Tuo padre era tedesco, il fatto che tra la fine degli anni Trenta e i primi Quaranta fosse a Firenze come veniva percepito? «Papà è sempre stato strenuamente antinazista. Nascose tre ebrei in casa della madre, riuscendo a salvarli. Poi nel 1942 fu richiamato dall'esercito tedesco a Roma Nella Luftwaffe. Giunto nella capitale si mise in contatto con Maria José, che aveva conosciuto. Al comando tedesco erano note le simpatie antifasciste della principessa e questo espose al sospetto l'attività di mio padre come interprete, che fu tollerata per mancanza di alternative. Nel 1945 durante la ritirata riuscì, con l'aiuto dei partigiani, a fuggire dal camion che lo stava riportando in Germania. Il suo desiderio era restare a Firenze. Dopo la sua morte, nel 1973, mi sono occupata di tutto il suo lascito».
Tiziano è scomparso vent'anni fa ed è bello che tu nel tempo ne abbia raccontato la storia in "L'età dell'entusiasmo" e gli abbia dedicato un premio. «Con Tiziano abbiamo condiviso mezzo secolo di vita e c'ho messo un po' per capire come pensava, agiva, quali desideri lo attraversassero, in quali malinconie cadesse. Ma ne è valsa la pena per tutto quello che abbiamo condiviso».
Hai condiviso anche i lunghi anni della malattia? «Gli ultimi sette della sua vita».
Prima però di chiederti di questo, vorrei che mi dicessi qualcosa su "Un indovino mi disse", appena riedito in una nuova edizione. «Cosa vuoi sapere?».
Gli fu predetto che nel 1993 se avesse preso anche una sola volta un aereo quell'aereo sarebbe caduto. «Fu un cinese a Hong Kong che 16 anni prima lo mise in guardia. Alla fine del 1992 Tiziano riferì al capo redattore dello Spiegel le parole dell'indovino. Il settimanale incredibilmente accettò di far viaggiare il suo inviato con qualunque mezzo di trasporto tranne l'aereo».
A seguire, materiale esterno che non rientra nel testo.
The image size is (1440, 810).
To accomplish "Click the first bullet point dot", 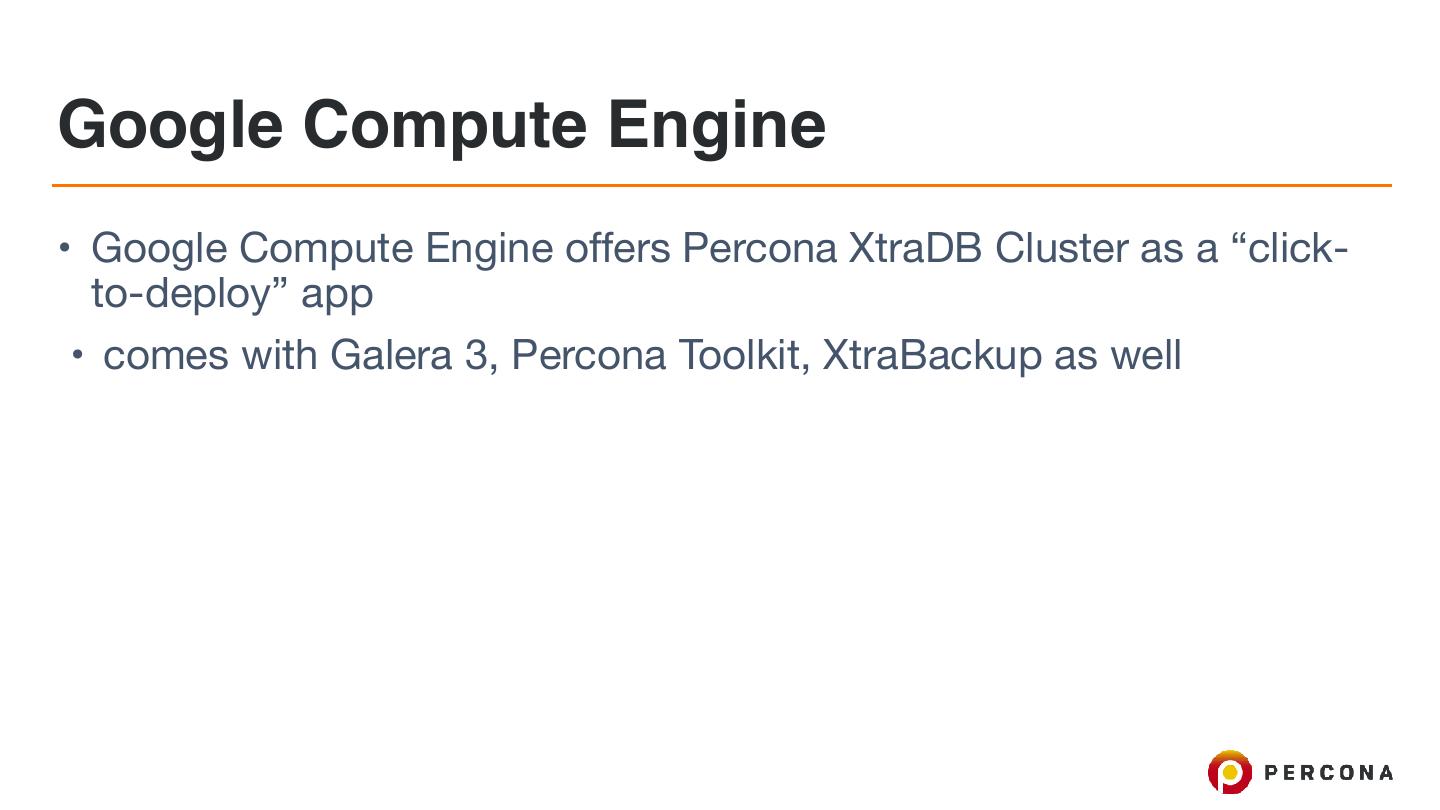I will [65, 247].
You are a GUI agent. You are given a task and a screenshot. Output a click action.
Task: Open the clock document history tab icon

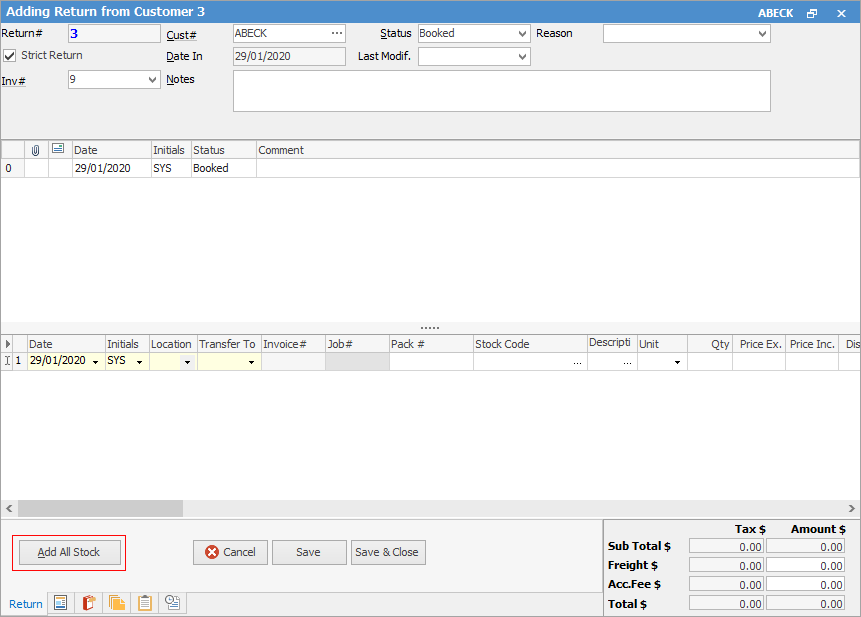tap(173, 603)
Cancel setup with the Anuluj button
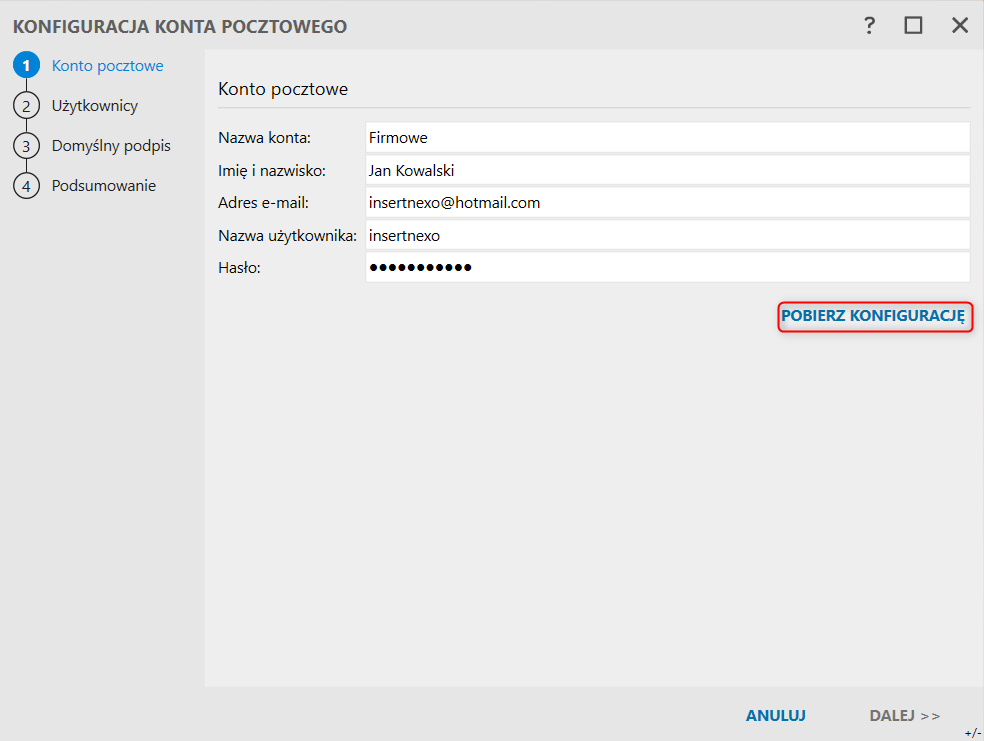Screen dimensions: 984x741 (x=776, y=716)
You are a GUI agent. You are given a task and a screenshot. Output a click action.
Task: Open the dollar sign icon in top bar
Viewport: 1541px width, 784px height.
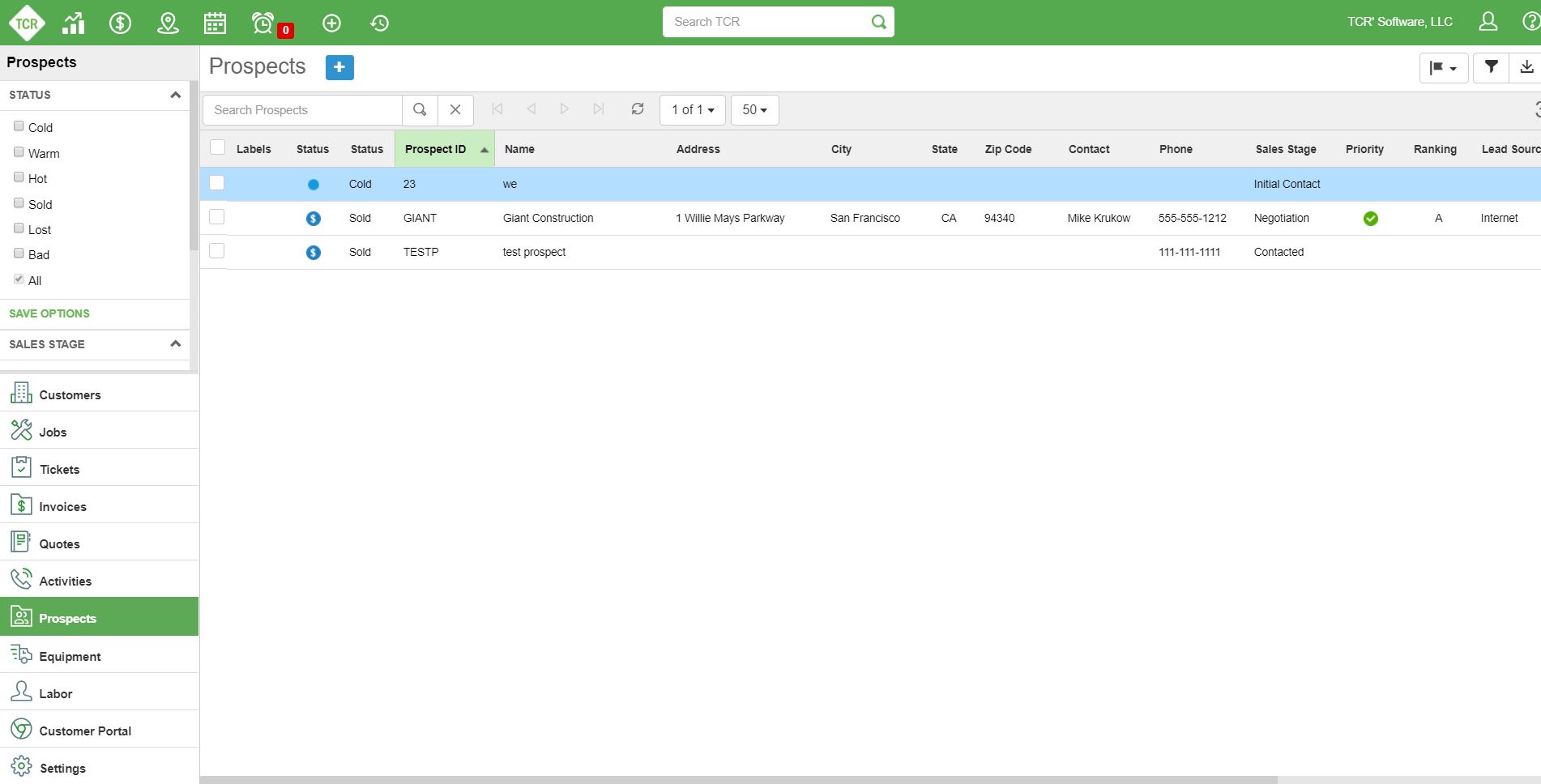coord(120,23)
Ma lui credeva davvero alla profezia? «Quel che posso dirti è che scegliere di viaggiare in treno, in corriera, in macchina o a dorso di un elefante era un modo per contrastare il mito della velocità e con essa l'arrivo della globalizzazione. Fu allora che Tiziano raccontò l'Asia della superstizione e delle storie fantastiche. Ma poi l'anno successivo decise che non voleva più fare il giornalista».
Perché? «Non voleva più raccontare storielle per colorare il mondo. A 58 anni diede le dimissioni dallo Spiegel, pur continuando saltuariamente la collaborazione con i giornali italiani».
Di lì a poco si ammalò. «Ovviamente non c'è nessuna relazione di causa effetto. Nel 1997 gli fu diagnosticato un linfoma allo stomaco. Ebbe inizio un nuovo capitolo, l'ultimo, che poi raccontò in Un altro giro di giostra».
Colpisce del libro la sperimentazione che Terzani fa tanto della medicina tradizionale quanto di quella più d'avanguardia. «Da New York all'India, Tiziano intrecciò e sovrappose Oriente e Occidente. Era il suo stile».
La decisione di isolarsi da tutto e tutti come nacque? «Nella sua inquietudine trovò alla fine il posto ideale. Era un luogo sull'Himalaya, abitato da un vecchio. Una piccola casa coloniale costruita dagli inglesi a quasi tremila metri. Il vecchio ci viveva da 50 anni. Erano gli ultimi giorni del 1999. Tiziano gli chiese se poteva stare lì per assistere all'alba del nuovo millennio e il vecchio lo accolse. Vi rimase per quattro anni, Poi negli ultimi mesi decise di tornare in Italia, nella sua vecchia casa di Orsigna».
E tu? «Io c'ero, mi assicuravo che tutto fosse all'altezza dei suoi bisogni. Per un po' rimanemmo a Firenze, oltretutto si sposava nostra figlia. Poi decise di ritirarsi a Orsigna, perché quello era il mondo dove aveva trascorso l'infanzia. La raccontò a nostro figlio Folco. Fu quasi un testamento. Andavo spesso a trovarlo. Nelle ultime settimane lo vidi molto sereno. Mi sorprese quando una sera a tavola mi disse: sai Angela, non mi dispiacerebbe restare ancora un po' e lì capii che nonostante la sua curiosità verso la morte e il mistero, amava la vita più di tutto. In qualche modo ce l'aveva fatta a riconoscersi per quello che era stato e che avrebbe forse voluto continuare ad essere».